AIM
Copy the entries from the line with "Given: Turn on Kuchnia - bar light" through the line with "Looking at the", changing "bar light" to "bar lamp" and keeping everything else the same. Leave out the pictures.

EXTRACTED MATERIAL
***

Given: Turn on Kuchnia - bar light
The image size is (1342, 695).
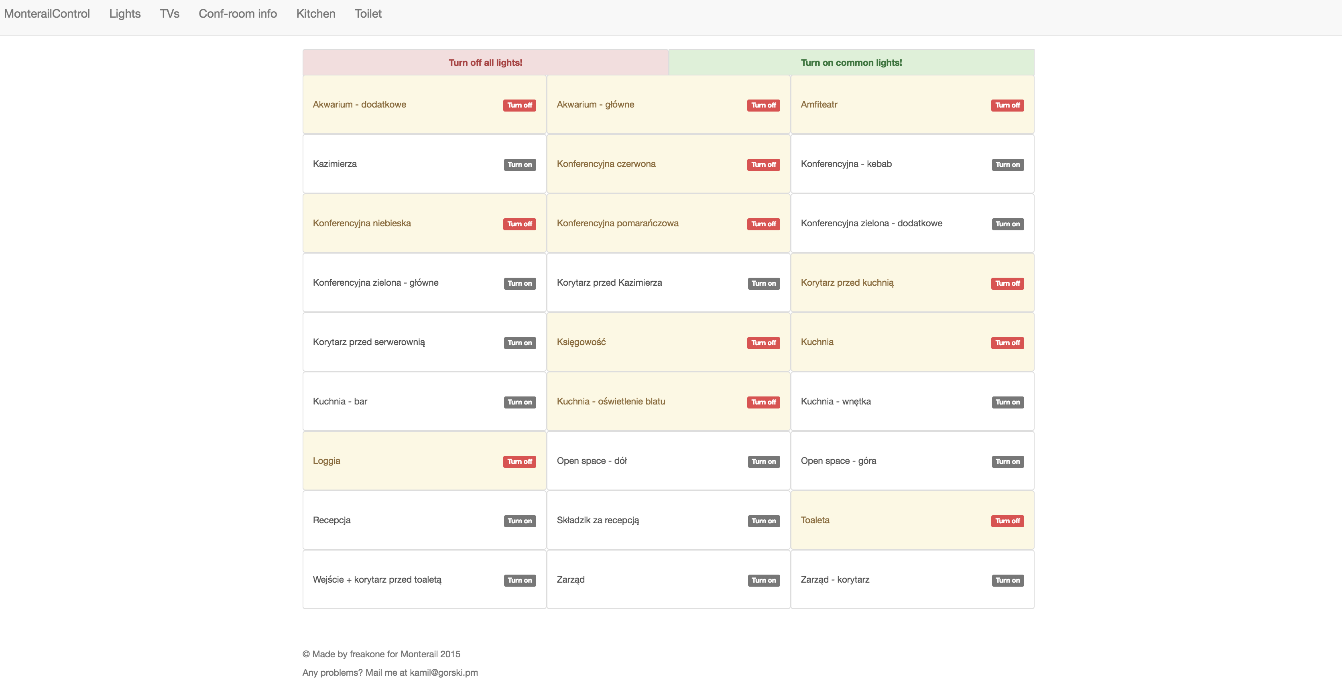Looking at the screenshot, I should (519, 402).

***

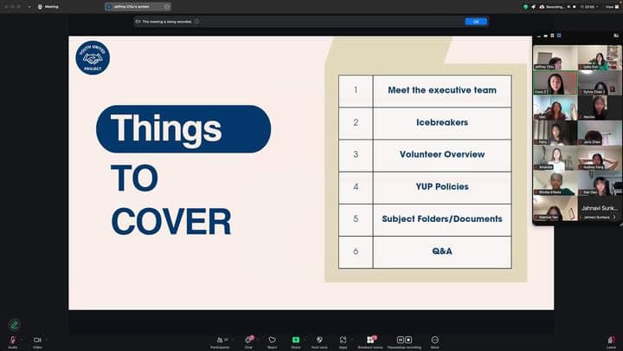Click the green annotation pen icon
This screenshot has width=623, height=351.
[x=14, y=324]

***

EXERCISE ANSWER
Given: Turn on Kuchnia - bar lamp
The image size is (1342, 695).
Looking at the screenshot, I should (519, 402).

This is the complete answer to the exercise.